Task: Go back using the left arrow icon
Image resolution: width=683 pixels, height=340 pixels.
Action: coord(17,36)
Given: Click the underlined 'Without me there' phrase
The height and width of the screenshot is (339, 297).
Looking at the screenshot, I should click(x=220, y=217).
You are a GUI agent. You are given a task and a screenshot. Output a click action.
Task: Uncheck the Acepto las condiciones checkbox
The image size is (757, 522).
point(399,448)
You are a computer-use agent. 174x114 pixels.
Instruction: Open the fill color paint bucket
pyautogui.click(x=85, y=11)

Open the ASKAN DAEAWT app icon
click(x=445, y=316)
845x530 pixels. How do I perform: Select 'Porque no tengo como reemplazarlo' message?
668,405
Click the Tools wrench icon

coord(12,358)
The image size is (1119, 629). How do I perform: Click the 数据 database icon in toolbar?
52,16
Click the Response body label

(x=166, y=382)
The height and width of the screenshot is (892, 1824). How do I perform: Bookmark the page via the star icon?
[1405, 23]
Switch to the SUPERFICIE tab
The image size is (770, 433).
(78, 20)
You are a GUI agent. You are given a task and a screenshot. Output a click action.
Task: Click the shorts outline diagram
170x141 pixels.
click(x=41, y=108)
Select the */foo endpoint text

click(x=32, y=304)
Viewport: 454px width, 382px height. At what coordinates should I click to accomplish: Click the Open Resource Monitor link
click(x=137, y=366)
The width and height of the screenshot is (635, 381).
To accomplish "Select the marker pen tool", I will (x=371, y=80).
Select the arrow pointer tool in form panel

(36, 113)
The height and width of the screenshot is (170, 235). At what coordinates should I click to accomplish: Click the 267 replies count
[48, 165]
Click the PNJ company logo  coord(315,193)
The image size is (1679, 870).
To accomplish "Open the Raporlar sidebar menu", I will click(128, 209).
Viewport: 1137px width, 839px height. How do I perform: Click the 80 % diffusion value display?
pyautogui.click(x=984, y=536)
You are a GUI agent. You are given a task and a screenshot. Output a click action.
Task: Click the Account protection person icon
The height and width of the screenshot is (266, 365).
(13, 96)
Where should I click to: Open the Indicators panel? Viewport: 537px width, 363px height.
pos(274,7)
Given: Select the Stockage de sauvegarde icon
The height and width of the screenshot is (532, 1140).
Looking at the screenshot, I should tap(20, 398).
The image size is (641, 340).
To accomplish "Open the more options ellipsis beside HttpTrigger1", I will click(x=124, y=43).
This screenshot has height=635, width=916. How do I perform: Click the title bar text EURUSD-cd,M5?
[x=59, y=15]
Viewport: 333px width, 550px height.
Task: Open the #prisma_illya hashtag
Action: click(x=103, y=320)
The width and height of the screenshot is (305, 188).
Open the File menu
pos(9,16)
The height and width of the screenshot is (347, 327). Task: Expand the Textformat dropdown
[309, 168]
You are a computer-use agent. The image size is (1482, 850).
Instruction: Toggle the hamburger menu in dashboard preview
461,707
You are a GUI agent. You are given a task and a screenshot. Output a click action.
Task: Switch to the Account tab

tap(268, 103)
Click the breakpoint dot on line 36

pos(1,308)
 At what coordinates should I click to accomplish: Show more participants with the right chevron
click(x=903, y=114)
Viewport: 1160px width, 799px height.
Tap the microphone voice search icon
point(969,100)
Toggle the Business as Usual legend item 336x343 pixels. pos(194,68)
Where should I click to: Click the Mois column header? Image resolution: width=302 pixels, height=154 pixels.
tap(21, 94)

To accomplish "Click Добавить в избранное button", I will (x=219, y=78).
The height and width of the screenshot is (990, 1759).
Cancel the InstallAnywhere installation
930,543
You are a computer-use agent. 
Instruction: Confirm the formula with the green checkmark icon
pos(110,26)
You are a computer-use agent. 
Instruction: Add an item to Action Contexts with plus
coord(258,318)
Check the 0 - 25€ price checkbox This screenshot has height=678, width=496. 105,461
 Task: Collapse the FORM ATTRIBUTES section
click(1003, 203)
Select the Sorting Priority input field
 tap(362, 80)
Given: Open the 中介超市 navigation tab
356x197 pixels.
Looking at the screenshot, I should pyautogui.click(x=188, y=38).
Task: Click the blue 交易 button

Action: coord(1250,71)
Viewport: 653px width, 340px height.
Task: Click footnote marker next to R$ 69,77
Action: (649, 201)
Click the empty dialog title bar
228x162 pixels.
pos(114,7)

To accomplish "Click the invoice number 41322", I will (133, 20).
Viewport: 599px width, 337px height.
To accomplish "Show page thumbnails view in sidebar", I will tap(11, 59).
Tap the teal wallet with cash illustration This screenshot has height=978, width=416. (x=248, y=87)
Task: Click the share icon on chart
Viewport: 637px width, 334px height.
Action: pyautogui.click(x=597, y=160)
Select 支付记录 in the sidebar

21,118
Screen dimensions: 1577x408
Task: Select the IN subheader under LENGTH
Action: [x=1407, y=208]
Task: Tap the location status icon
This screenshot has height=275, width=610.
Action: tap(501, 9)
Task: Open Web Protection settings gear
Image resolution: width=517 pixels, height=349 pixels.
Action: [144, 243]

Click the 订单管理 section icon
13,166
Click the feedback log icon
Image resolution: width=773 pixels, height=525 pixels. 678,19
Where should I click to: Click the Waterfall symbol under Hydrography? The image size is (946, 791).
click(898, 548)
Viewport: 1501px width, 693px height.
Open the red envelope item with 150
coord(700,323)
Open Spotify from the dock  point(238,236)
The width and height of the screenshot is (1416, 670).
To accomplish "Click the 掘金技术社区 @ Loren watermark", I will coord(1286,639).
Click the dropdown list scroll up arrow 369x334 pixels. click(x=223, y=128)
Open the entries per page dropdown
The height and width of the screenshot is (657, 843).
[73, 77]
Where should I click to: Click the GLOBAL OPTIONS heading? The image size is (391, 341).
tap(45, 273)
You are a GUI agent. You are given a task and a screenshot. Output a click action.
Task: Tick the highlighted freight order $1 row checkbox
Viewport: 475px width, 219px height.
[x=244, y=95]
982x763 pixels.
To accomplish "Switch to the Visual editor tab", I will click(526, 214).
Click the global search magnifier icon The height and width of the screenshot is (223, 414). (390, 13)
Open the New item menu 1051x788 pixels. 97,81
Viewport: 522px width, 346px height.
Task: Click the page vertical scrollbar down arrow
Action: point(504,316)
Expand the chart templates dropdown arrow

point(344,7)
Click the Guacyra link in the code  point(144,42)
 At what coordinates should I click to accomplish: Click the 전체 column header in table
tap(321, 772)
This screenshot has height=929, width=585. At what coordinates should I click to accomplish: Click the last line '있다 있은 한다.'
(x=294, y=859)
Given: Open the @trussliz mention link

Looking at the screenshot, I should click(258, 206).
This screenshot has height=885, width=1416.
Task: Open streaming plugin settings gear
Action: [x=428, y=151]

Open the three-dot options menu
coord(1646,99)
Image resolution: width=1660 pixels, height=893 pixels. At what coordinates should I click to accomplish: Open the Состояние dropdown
====
What the task requires :: Reproduce all of the items above word for word, keeping each line unchanged.

Written response ::
Task: Go back using the left arrow icon
Image resolution: width=683 pixels, height=340 pixels.
Action: coord(17,36)
Given: Click the underlined 'Without me there' phrase
The height and width of the screenshot is (339, 297).
Looking at the screenshot, I should click(x=220, y=217).
You are a GUI agent. You are given a task and a screenshot. Output a click action.
Task: Uncheck the Acepto las condiciones checkbox
The image size is (757, 522).
point(399,448)
You are a computer-use agent. 174x114 pixels.
Instruction: Open the fill color paint bucket
pyautogui.click(x=85, y=11)

Open the ASKAN DAEAWT app icon
click(x=445, y=316)
845x530 pixels. How do I perform: Select 'Porque no tengo como reemplazarlo' message?
668,405
Click the Tools wrench icon

coord(12,358)
The image size is (1119, 629). How do I perform: Click the 数据 database icon in toolbar?
52,16
Click the Response body label

(x=166, y=382)
The height and width of the screenshot is (892, 1824). How do I perform: Bookmark the page via the star icon?
[1405, 23]
Switch to the SUPERFICIE tab
The image size is (770, 433).
(78, 20)
You are a GUI agent. You are given a task and a screenshot. Output a click action.
Task: Click the shorts outline diagram
170x141 pixels.
click(x=41, y=108)
Select the */foo endpoint text

click(x=32, y=304)
Viewport: 454px width, 382px height. At what coordinates should I click to accomplish: Click the Open Resource Monitor link
click(x=137, y=366)
The width and height of the screenshot is (635, 381).
To accomplish "Select the marker pen tool", I will (x=371, y=80).
Select the arrow pointer tool in form panel

(36, 113)
The height and width of the screenshot is (170, 235). At what coordinates should I click to accomplish: Click the 267 replies count
[48, 165]
Click the PNJ company logo  coord(315,193)
The image size is (1679, 870).
To accomplish "Open the Raporlar sidebar menu", I will click(128, 209).
Viewport: 1137px width, 839px height. How do I perform: Click the 80 % diffusion value display?
pyautogui.click(x=984, y=536)
You are a GUI agent. You are given a task and a screenshot. Output a click action.
Task: Click the Account protection person icon
The height and width of the screenshot is (266, 365).
(13, 96)
Where should I click to: Open the Indicators panel? Viewport: 537px width, 363px height.
pos(274,7)
Given: Select the Stockage de sauvegarde icon
The height and width of the screenshot is (532, 1140).
Looking at the screenshot, I should tap(20, 398).
The image size is (641, 340).
To accomplish "Open the more options ellipsis beside HttpTrigger1", I will click(x=124, y=43).
This screenshot has height=635, width=916. How do I perform: Click the title bar text EURUSD-cd,M5?
[x=59, y=15]
Viewport: 333px width, 550px height.
Task: Open the #prisma_illya hashtag
Action: click(x=103, y=320)
The width and height of the screenshot is (305, 188).
Open the File menu
pos(9,16)
The height and width of the screenshot is (347, 327). Task: Expand the Textformat dropdown
[309, 168]
You are a computer-use agent. The image size is (1482, 850).
Instruction: Toggle the hamburger menu in dashboard preview
461,707
You are a GUI agent. You are given a task and a screenshot. Output a click action.
Task: Switch to the Account tab

tap(268, 103)
Click the breakpoint dot on line 36

pos(1,308)
 At what coordinates should I click to accomplish: Show more participants with the right chevron
click(x=903, y=114)
Viewport: 1160px width, 799px height.
Tap the microphone voice search icon
point(969,100)
Toggle the Business as Usual legend item 336x343 pixels. pos(194,68)
Where should I click to: Click the Mois column header? Image resolution: width=302 pixels, height=154 pixels.
tap(21, 94)

To accomplish "Click Добавить в избранное button", I will (x=219, y=78).
The height and width of the screenshot is (990, 1759).
Cancel the InstallAnywhere installation
930,543
You are a computer-use agent. 
Instruction: Confirm the formula with the green checkmark icon
pos(110,26)
You are a computer-use agent. 
Instruction: Add an item to Action Contexts with plus
coord(258,318)
Check the 0 - 25€ price checkbox This screenshot has height=678, width=496. 105,461
 Task: Collapse the FORM ATTRIBUTES section
click(1003, 203)
Select the Sorting Priority input field
 tap(362, 80)
Given: Open the 中介超市 navigation tab
356x197 pixels.
Looking at the screenshot, I should pyautogui.click(x=188, y=38).
Task: Click the blue 交易 button

Action: coord(1250,71)
Viewport: 653px width, 340px height.
Task: Click footnote marker next to R$ 69,77
Action: (649, 201)
Click the empty dialog title bar
228x162 pixels.
pos(114,7)

To accomplish "Click the invoice number 41322", I will (133, 20).
Viewport: 599px width, 337px height.
To accomplish "Show page thumbnails view in sidebar", I will tap(11, 59).
Tap the teal wallet with cash illustration This screenshot has height=978, width=416. (x=248, y=87)
Task: Click the share icon on chart
Viewport: 637px width, 334px height.
Action: pyautogui.click(x=597, y=160)
Select 支付记录 in the sidebar

21,118
Screen dimensions: 1577x408
Task: Select the IN subheader under LENGTH
Action: [x=1407, y=208]
Task: Tap the location status icon
This screenshot has height=275, width=610.
Action: tap(501, 9)
Task: Open Web Protection settings gear
Image resolution: width=517 pixels, height=349 pixels.
Action: [144, 243]

Click the 订单管理 section icon
13,166
Click the feedback log icon
Image resolution: width=773 pixels, height=525 pixels. 678,19
Where should I click to: Click the Waterfall symbol under Hydrography? The image size is (946, 791).
click(898, 548)
Viewport: 1501px width, 693px height.
Open the red envelope item with 150
coord(700,323)
Open Spotify from the dock  point(238,236)
The width and height of the screenshot is (1416, 670).
To accomplish "Click the 掘金技术社区 @ Loren watermark", I will coord(1286,639).
Click the dropdown list scroll up arrow 369x334 pixels. click(x=223, y=128)
Open the entries per page dropdown
The height and width of the screenshot is (657, 843).
[73, 77]
Where should I click to: Click the GLOBAL OPTIONS heading? The image size is (391, 341).
tap(45, 273)
You are a GUI agent. You are given a task and a screenshot. Output a click action.
Task: Tick the highlighted freight order $1 row checkbox
Viewport: 475px width, 219px height.
[x=244, y=95]
982x763 pixels.
To accomplish "Switch to the Visual editor tab", I will click(526, 214).
Click the global search magnifier icon The height and width of the screenshot is (223, 414). (390, 13)
Open the New item menu 1051x788 pixels. 97,81
Viewport: 522px width, 346px height.
Task: Click the page vertical scrollbar down arrow
Action: point(504,316)
Expand the chart templates dropdown arrow

point(344,7)
Click the Guacyra link in the code  point(144,42)
 At what coordinates should I click to accomplish: Click the 전체 column header in table
tap(321, 772)
This screenshot has height=929, width=585. At what coordinates should I click to accomplish: Click the last line '있다 있은 한다.'
(x=294, y=859)
Given: Open the @trussliz mention link

Looking at the screenshot, I should click(258, 206).
This screenshot has height=885, width=1416.
Task: Open streaming plugin settings gear
Action: [x=428, y=151]

Open the three-dot options menu
coord(1646,99)
Image resolution: width=1660 pixels, height=893 pixels. At what coordinates should I click to accomplish: Open the Состояние dropdown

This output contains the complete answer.